Clube dos 14 – Os esforços da Fapesp colocaram a rede brasileira em um clube de 14 grupos que concluíram um sequenciamento genético no eixo EUA–Europa–Japão. Mas há o risco de se perder os rendimentos da descoberta se algumas medidas não forem tomadas rapidamente. Essa é a avaliação do biólogo Fernando Reinach, titular do Instituto de Química da USP, professor da Faculdade de Medicina da Cornell University, nos Estados Unidos, e um dos pesquisadores da rede. “O problema é a falta de relacionamento entre as universidades, seus pesquisadores e os grupos interessados em investir no Brasil para que esse conhecimento básico permita o desenvolvimento de remédios ou sistemas de combate à praga do amarelinho”, afirma Reinach.

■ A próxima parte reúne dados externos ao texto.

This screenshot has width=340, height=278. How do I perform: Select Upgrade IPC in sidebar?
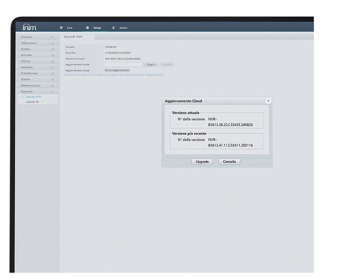pos(32,102)
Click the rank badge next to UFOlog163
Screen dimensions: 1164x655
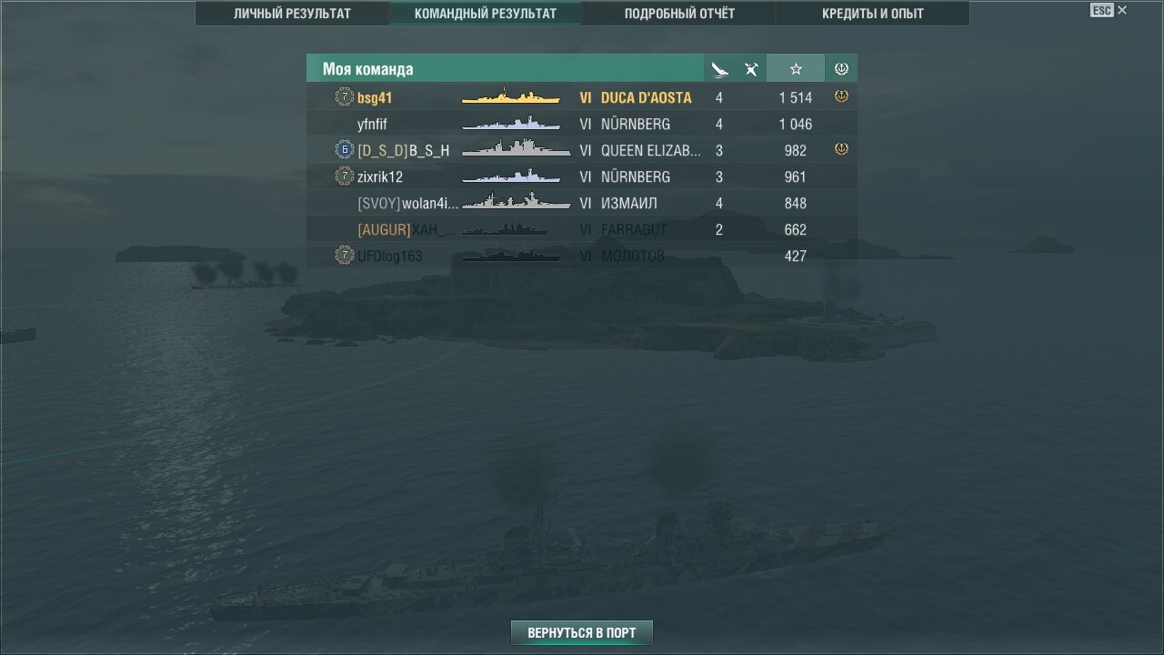point(344,256)
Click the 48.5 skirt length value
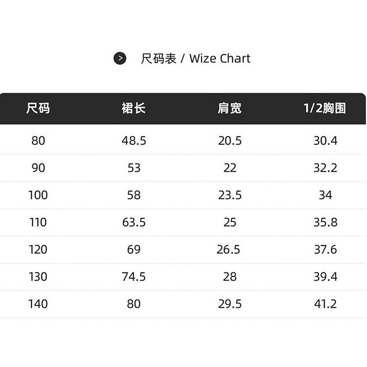 coord(134,140)
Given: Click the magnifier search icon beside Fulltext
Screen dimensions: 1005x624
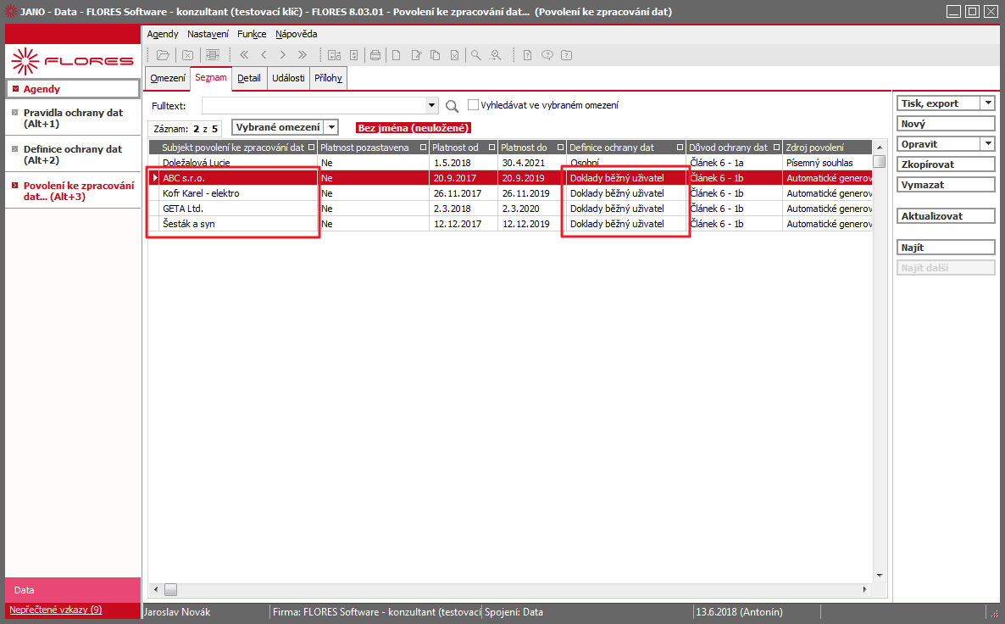Looking at the screenshot, I should 452,106.
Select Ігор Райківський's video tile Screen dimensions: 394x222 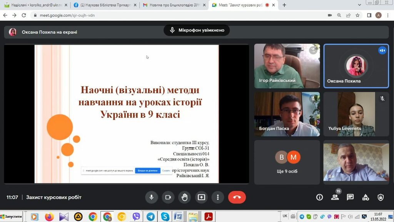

Em outros países, o trabalho de desenvolver remédios a partir das descobertas acadêmicas fica, segundo o pesquisador, a cargo de pequenas e médias empresas de biotecnologia apoiadas por investidores que apostam no risco. Descoberta a fórmula, ela é vendida aos grandes laboratórios e grupos do setor, que depois irão pagar direitos às universidades de acordo com a venda. “O que produz boas patentes e resultados financeiros são as soluções encontradas em função dos estudos. Publicar é do jogo, mas a divulgação implicará perda de vantagem competitiva. Se os 21 projetos bancados pela Fapesp não produzirem resultados, empresas internacionais estruturadas poderão desenvolver substâncias contra a praga do amarelinho, patentear esses trabalhos e lucrar muito a partir do conhecimento produzido por nós”, diz o biólogo. José Fernando Perez, da Fapesp, discorda do colega. “Não se pode fazer pesquisa e depois sentar em cima de tudo. O Brasil produz 1% dos artigos científicos publicados no mundo. Se soubermos ler com cuidado e competência os 99% que foram feitos pelos outros, também poderemos tirar proveito. A via é de mão dupla. No fundo, o pesquisador quer mesmo é produzir, de preferência no limite do conhecimento”, acredita o diretor Perez. O importante é que a ciência brasileira continue a caminhar. Mesmo que seja com polêmicas.